Dr. Poppers d’Arthur Morard
Le cinéaste transforme la ville de Clermont-Ferrand comme autrefois Jacques Demy avec Les Parapluies de Cherbourg –mêmes tons rose et vert furieux, même bleu nuit post-pluie mélancolique. Sauf que la queerness latente chez Demy explose ici à travers cette épopée romantique, drôle et espiègle (on y croise Mami Watta, Babouchka Babouche ou Judas Morningstar) naissant d’une rencontre Grindr entre un Parisien odieux (Ruben Badinter) et un Clermontois flippé (Adib Cheikhi) qui ingère une goutte de poppers – ici l’élixir pour voir la vie plus belle.
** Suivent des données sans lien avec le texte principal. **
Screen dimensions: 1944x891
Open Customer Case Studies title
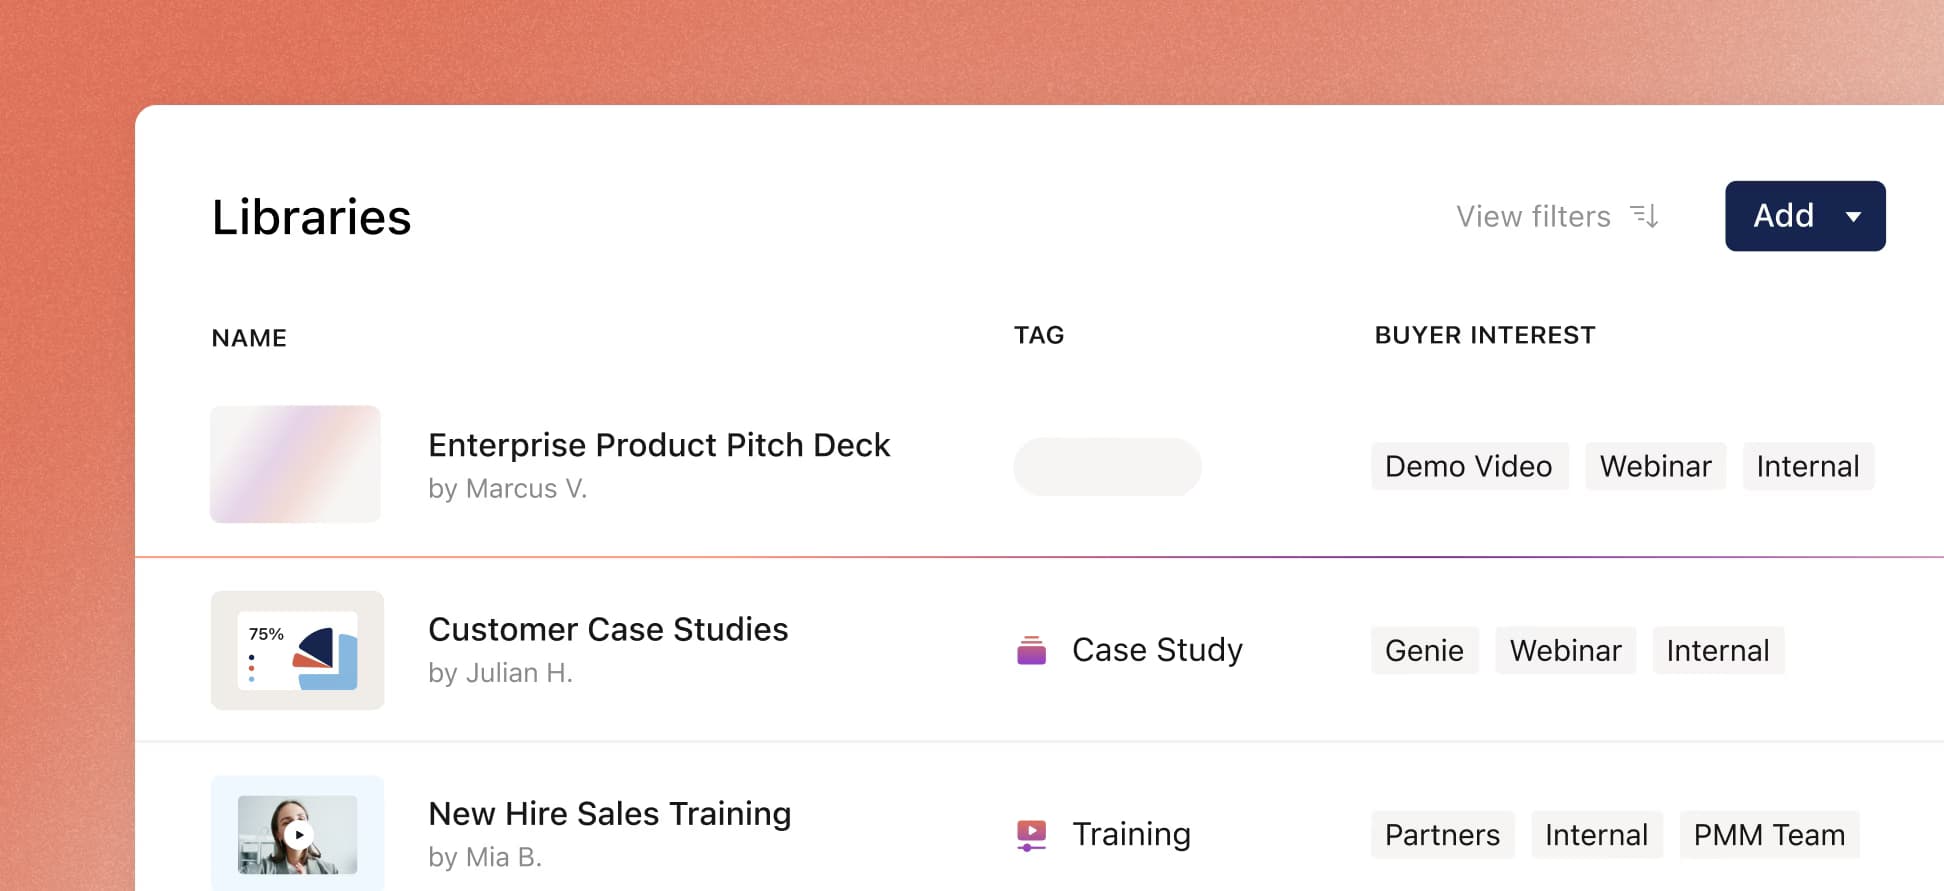(x=608, y=629)
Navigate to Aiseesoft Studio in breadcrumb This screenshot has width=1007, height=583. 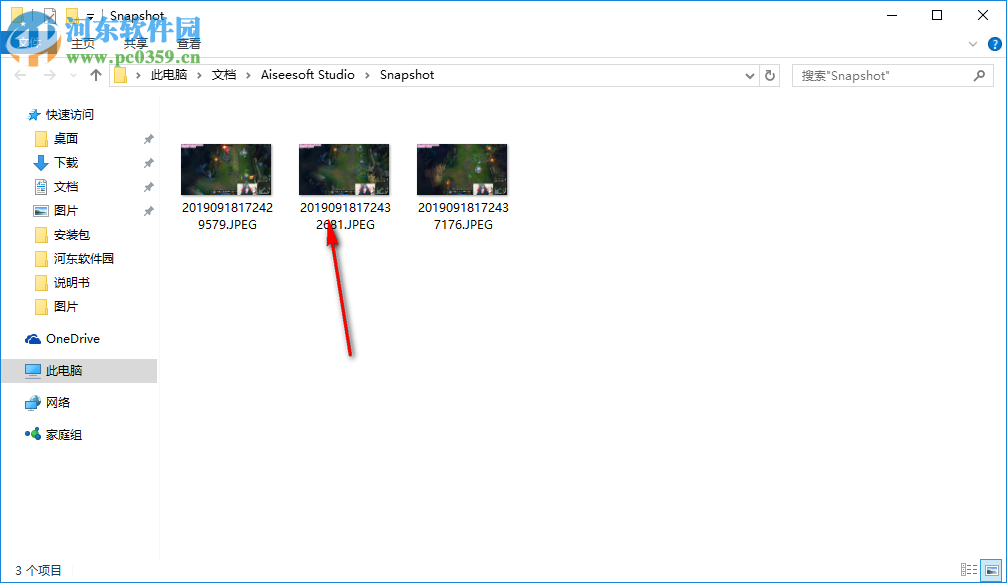307,74
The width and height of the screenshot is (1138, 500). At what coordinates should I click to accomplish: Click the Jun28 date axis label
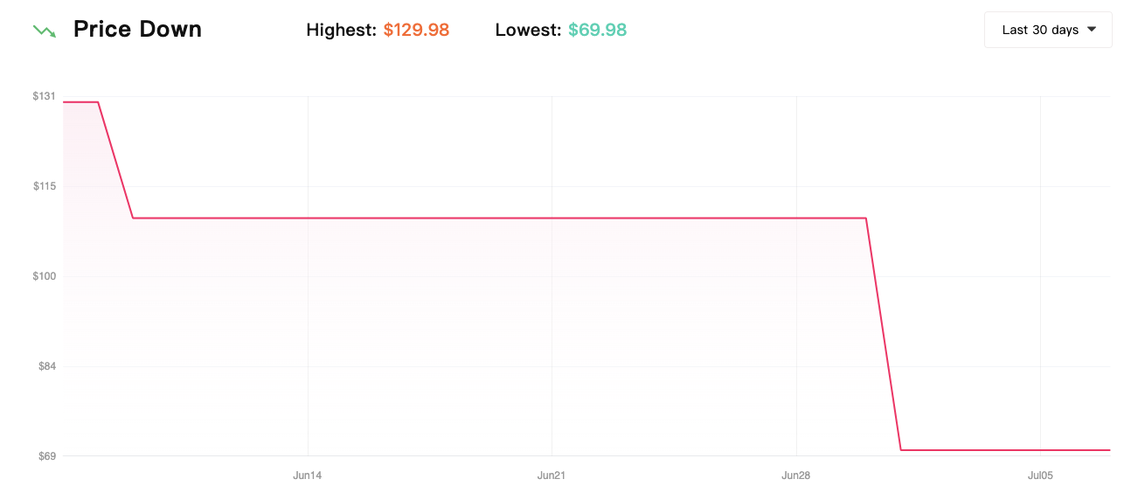click(x=796, y=476)
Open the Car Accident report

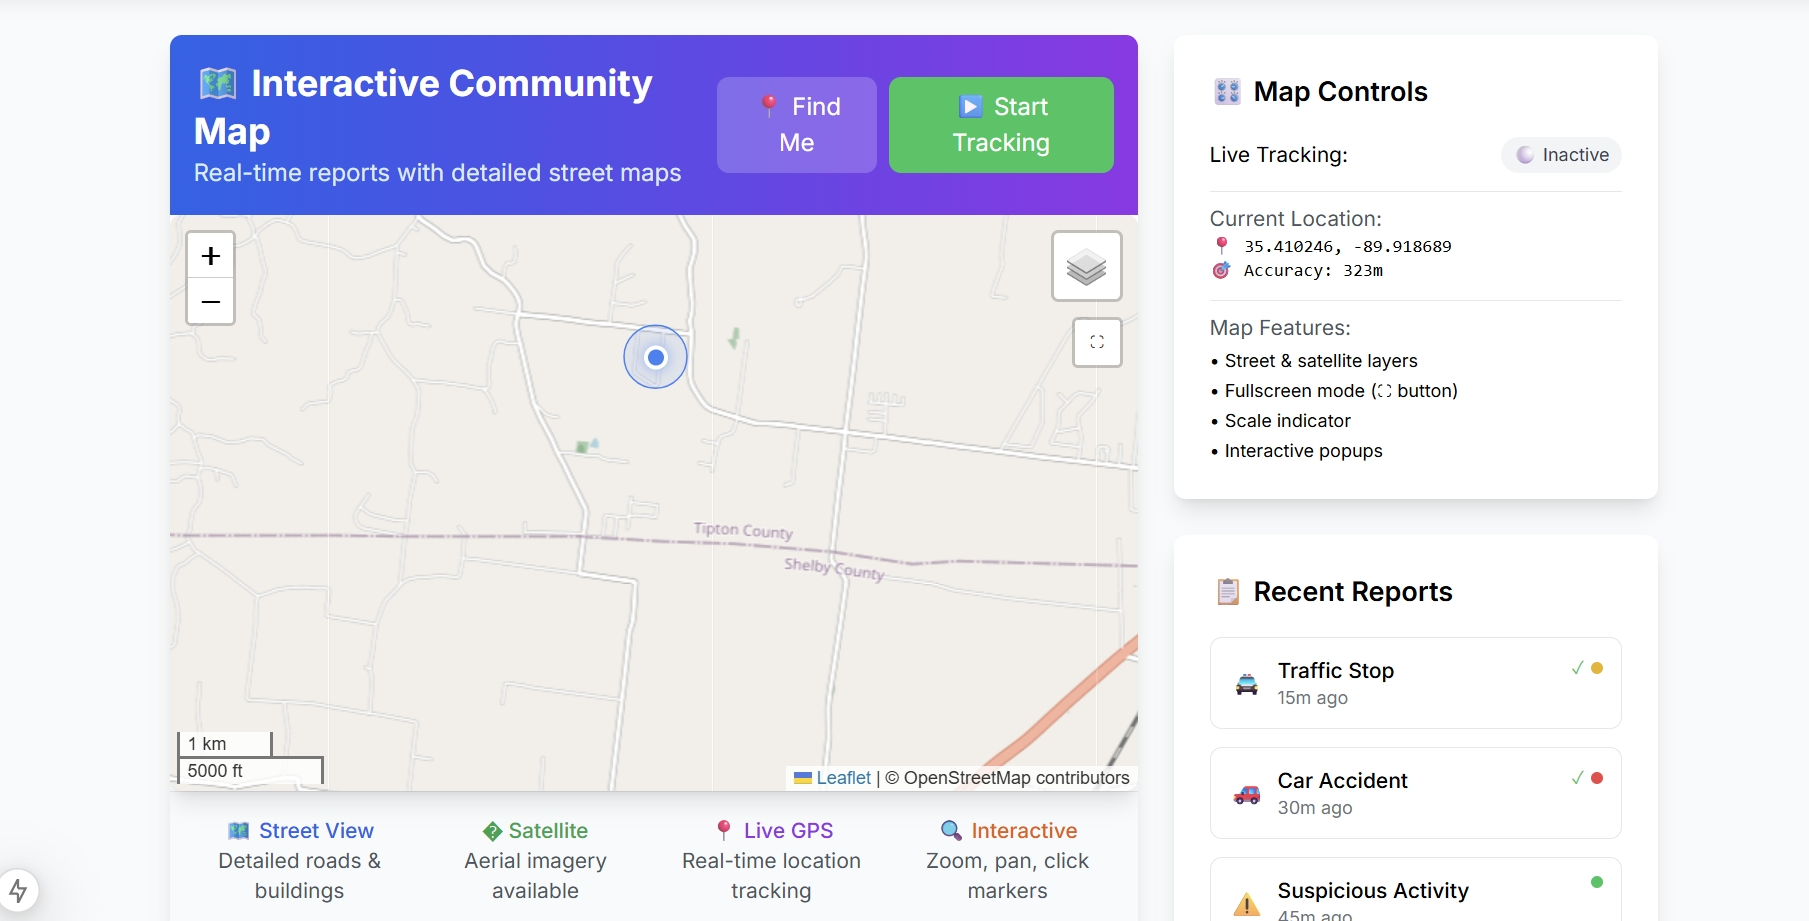point(1414,793)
I Want My People To Be Remembered d’Hélène Giannecchini
L’autrice avait déjà, plus tôt dans l’année, consacré un livre (Un désir démesuré d’amitié) et une expo au Bal à la photographe Donna Gottschalk, dont l’œuvre intimiste documente la vie lesbienne états-unienne des années 1960-1970. Ce film, qui adjoint aux photos de cette dernière des enregistrements sonores (via des cassettes qu’on s’envoyait comme aujourd’hui des vocaux sur tout et rien), constitue une force d’incarnation puissante et essentielle à cette mémoire queer enfouie.

Un peu plus d’action d’Alexis Beaumont
En une minute chrono, le cocréateur de la série Les Kassos [8 saisons à partir de 2013]anime une manifestation fictive et abstraite en se référant à l’imaginaire du foot, comme si c’était un affrontement sur le terrain. Et dépeint les violences policières en illustrant l’imaginaire brutal, exaltant l’action et le spectaculaire, de ceux qui les commettent.